Широко раскрыв глаза, мои родители захлебываются от возмущения и смущения. Их взгляды мечутся по комнате, оценивая ущерб, нанесенный подрывом Леви.
—Я не хочу идти, - соглашаюсь я, указывая на Леви. Он позволяет мне противостоять им, как только я снова обрету голос. Если он может выйти из себя, то и я могу.
—Единственный способ, которым я бы это сделала, - это если бы мой парень был моим кавалером, а не тем влиятельным мажором, которого вы выбрали, чтобы я хорошо выглядела среди ваших сторонников.
У мамы тонкие губы, и она наклоняется, чтобы зашипеть на меня.

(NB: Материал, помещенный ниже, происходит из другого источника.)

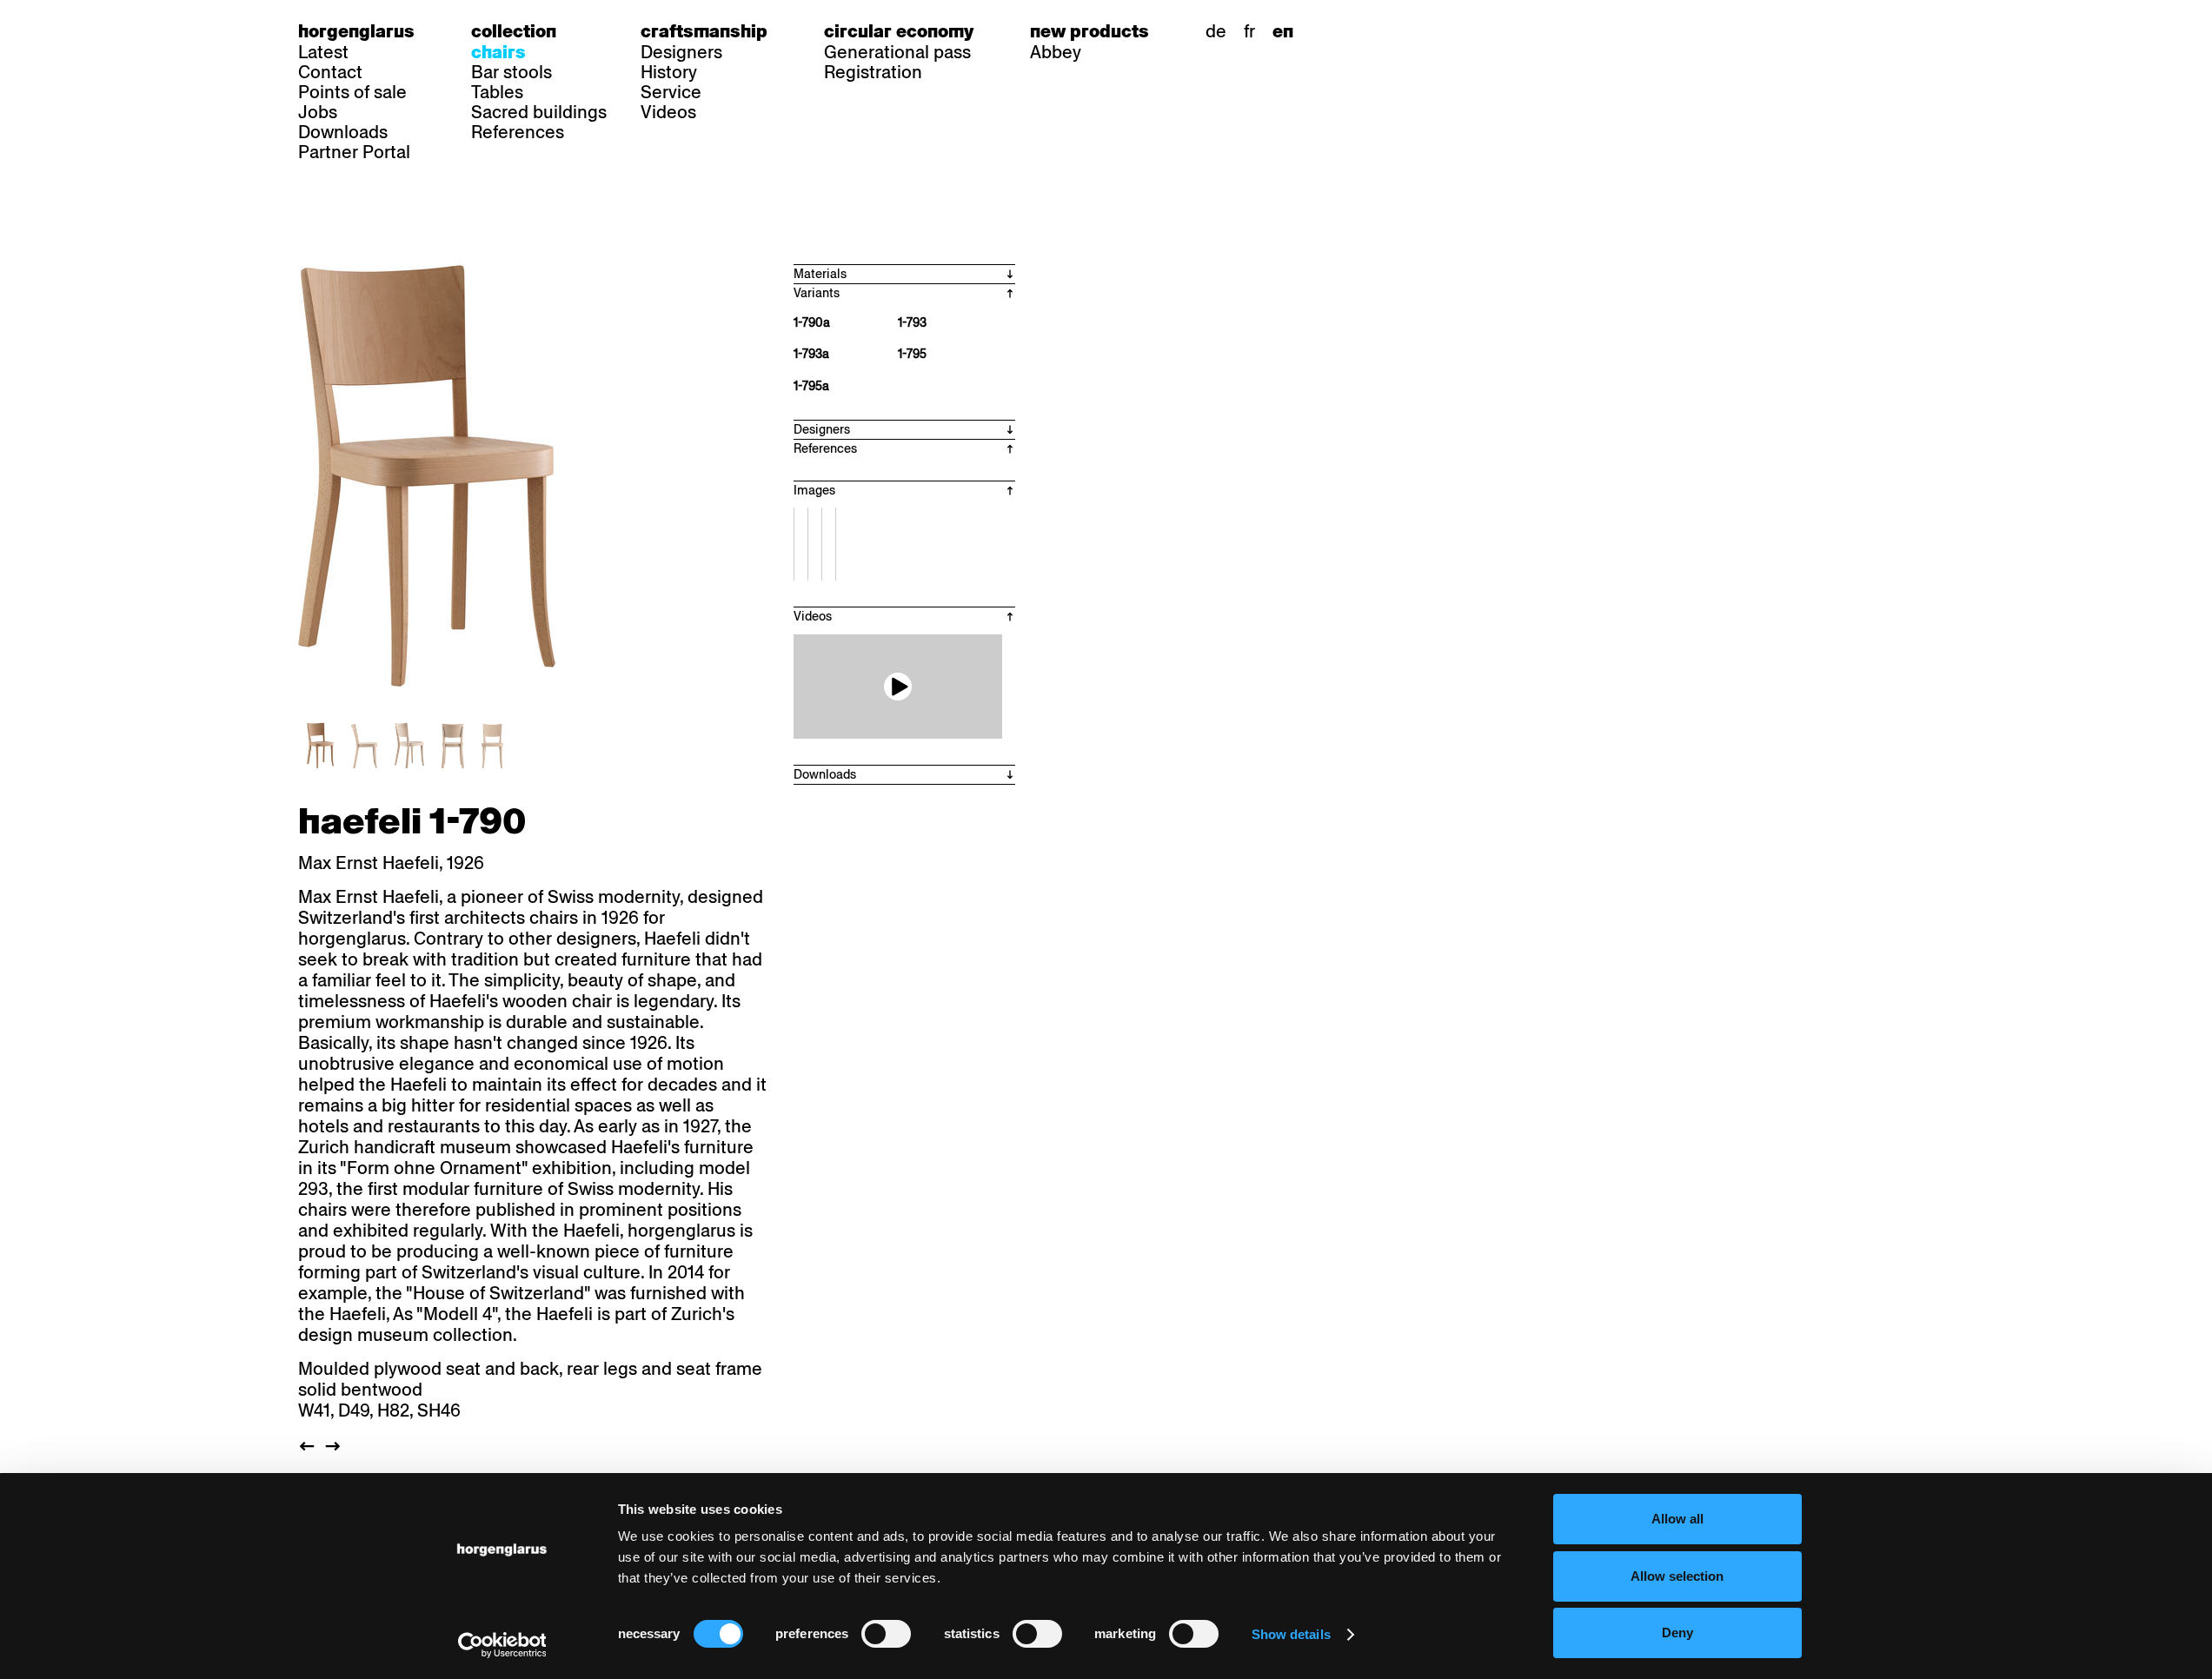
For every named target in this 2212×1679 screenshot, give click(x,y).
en (1282, 31)
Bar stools (511, 72)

—Тебя нельзя быть на балу с ним под руку после этого публичного показа,когда он играет с тобой в телохранителя. Это было бы ...
—Скандально?—Я вмешалась. Ее напряженное выражение лица говорит само за себя. Вздыхая, я поднимаюсь на ноги.
—Я услышала достаточно.
—Куда, по-твоему, ты направляешься?— Папа нажимает. —Домой,—бормочу я.
—Пока я все еще могу это так называть.
Если этом место вообще когда-либо было домом?
Леви идет в ногу со мной, обнимая меня за талию. Я наклоняюсь к нему, впитывая его поддержку, чтобы наполнить свой собственный опустошенный колодец.
—В следующий раз я зарежу одного из них за то, что он так с тобой разговаривает, - громыхает он.
Мои губы подергиваются.
—Обвинения в нападении. Возможно, тебя посадят в тюрьму, малыш. Не стоит того.
—Так что оно того стоит, - он бросает на меня косой взгляд.
—А что случилось с предупреждениями о том, чтобы стать мошенником?
Я ухмыляюсь.
—Не так весело с этой стороны, не так ли?—Я трезвый.
—Безопасно ли отстраняться от всего, чтобы не рисовать мишень на моей спине?
—Я знаю, что я сказал, но я решил послать все к черту.— Его хватка на мне крепче.
—Ты моя, и я, не колеблясь, сообщу об этом всем. Я уберегу тебя ото всех них, Айла.
Мое сердце настойчиво колотится, и я сильнее прижимаюсь к его боку, где мне и место.
К тому времени, когда мы возвращаемся в поместье моей семьи, я возвращаюсь к себе с утверждениями о том, кто я есть—моя собственная независимая личность, а не их пешка. В моей груди пульсирует застарелая боль, та самая, которая всегда дает о себе знать всякий раз, когда я разочаровываю своих родителей или не оправдываю их ожиданий. Я заглушаю это позитивными мыслями о том, насколько мне лучше без них, потому что я нашел настоящую семью.